**What the task requires**.
Using the entries below, restate word for word only the lines from the one with "Task: Click the" to the final line, leaving the pictures out.

+===+

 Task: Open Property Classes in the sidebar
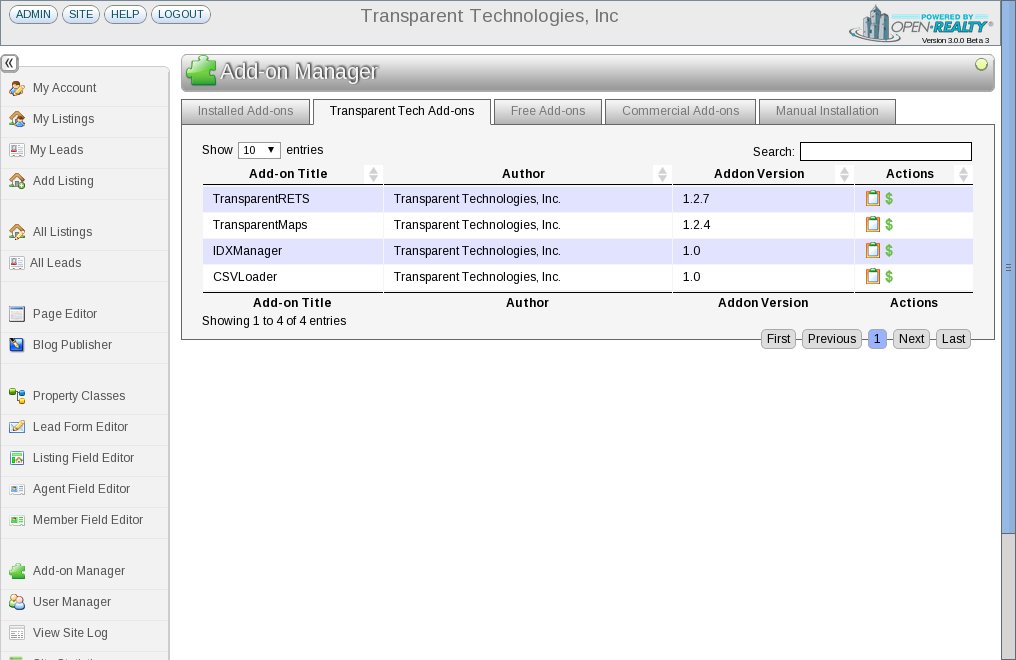tap(79, 396)
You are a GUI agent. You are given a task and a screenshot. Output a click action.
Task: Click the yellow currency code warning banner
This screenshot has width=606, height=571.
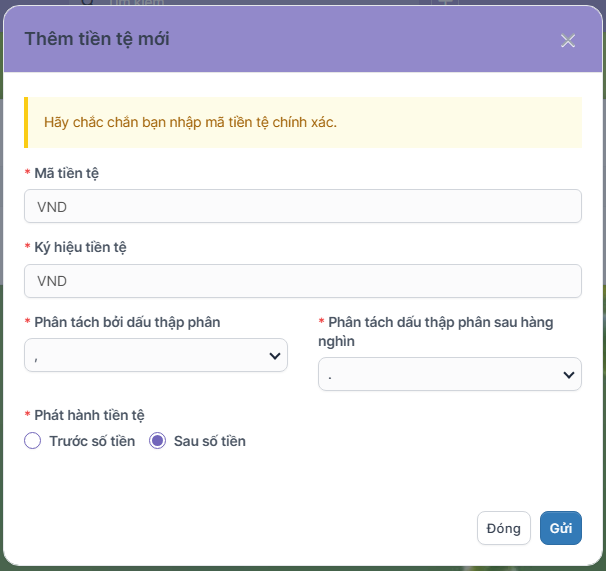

+===+

**Solution**.
Task: Click the yellow currency code warning banner
This screenshot has width=606, height=571.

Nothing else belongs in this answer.